===== MATERIAL PROVIDED =====

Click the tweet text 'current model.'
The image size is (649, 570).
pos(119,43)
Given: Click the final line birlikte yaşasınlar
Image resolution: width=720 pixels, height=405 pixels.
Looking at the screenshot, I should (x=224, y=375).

=====

◆ WHAT NEEDS TO BE DONE: Scan the listing above for the word "Click" and copy every line that holds it.

◆ RESPONSE BELOW:
Click the tweet text 'current model.'
Given: Click the final line birlikte yaşasınlar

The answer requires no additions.